Note: 5-year OS data also reported - mOS NR versus 31.1 months in SOC group. Estimated 4-year OS 54.6% versus 46.0% in favour of axicell, HR 0.73 p-value 0.03.
Bottom line: axi-cell improves OS compared to SOC salvage chemotherapy +/- auto-HSCT in early relapsing/refractory DLBCL.
POLARIX (DLBCL) - NEJM 2022
P: Previously untreated intermediate- or high-risk DLBCL (IPI 2-5) without CNS involvement.
I: Polatuzumab vedotin (anti-CD79b antibody linked to MMAE) - R-CHP (Pola-R-CHP) x 6 cycles + 2 cycles of R
C: R-CHOP x6 cycles + 2 cycles R.
O: PFS (secondary outcomes OS and safety). 2-year PFS 76.7% vs 70.2% in favour of Pola-R-CHP. No difference in OS.
Bottom line: Pola-R-CHP improves 2-year progression-free, but not overall, survival in patients with intermediate- or high-risk DLBCL.
GHSG HD10 (Hodgkin’s Disease) - JCO 2017
P: Early-stage favourable-risk HD
I/C: 4 arms: 2 cycles ABVD + 20 Gy involved-field radiation, 2 cycles of ABVD + 30 Gy IFRT, 4 cycles ABVD + 20 Gy IFRT, 4 cycles ABVD + 30 Gy IFRT.
O: Freedom for treatment failure (initial 2010 publication), long-term survival data reported 2017. 10-year PFS and OS identical between ABVD x2 + 20 Gy IFRT and ABVD x4 + 30 Gy IFRT.
Bottom line: in early-stage, favourable-risk HD, 2 cycles ABVD + 20 Gy IFRT is non-inferior to 4 cycles ABVD + 30 Gy IFRT.
RATHL (Hodgkin’s Disease) - NEJM 2016
P: Stage II - IV HD (40% were Stage II)
I/C: 2 cycles ABVD followed by PET scan.
If negative: 4 more cycles of ABVD or AVD x 4 cycles (bleomycin omitted).
If positive: Escapated BEACOPP or BEACOPP-14.
O: 3-year PFS (non-inferiority) between groups.

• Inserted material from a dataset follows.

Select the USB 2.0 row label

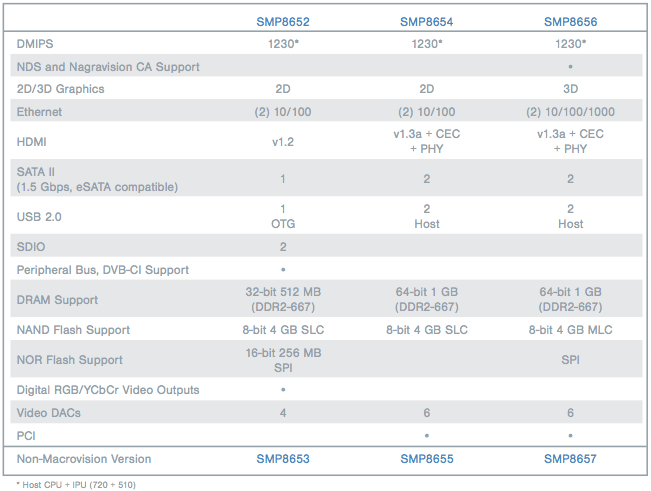39,217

No difference in PFS or OS between AVD and ABVD in PET-negative group. In PFS-positive group, escalated BEACOPP improved PFS but not OS.
Bottom line: In PET2-negative patients with advanced HD, bleomycin can be dropped for the remaining 4 cycles of chemotherapy.
Note: Stage III/IV patients should be treated with 6 cycles BV-AVD instead as it improves OS compared to 6 cycles of ABVD (ECHELON-1).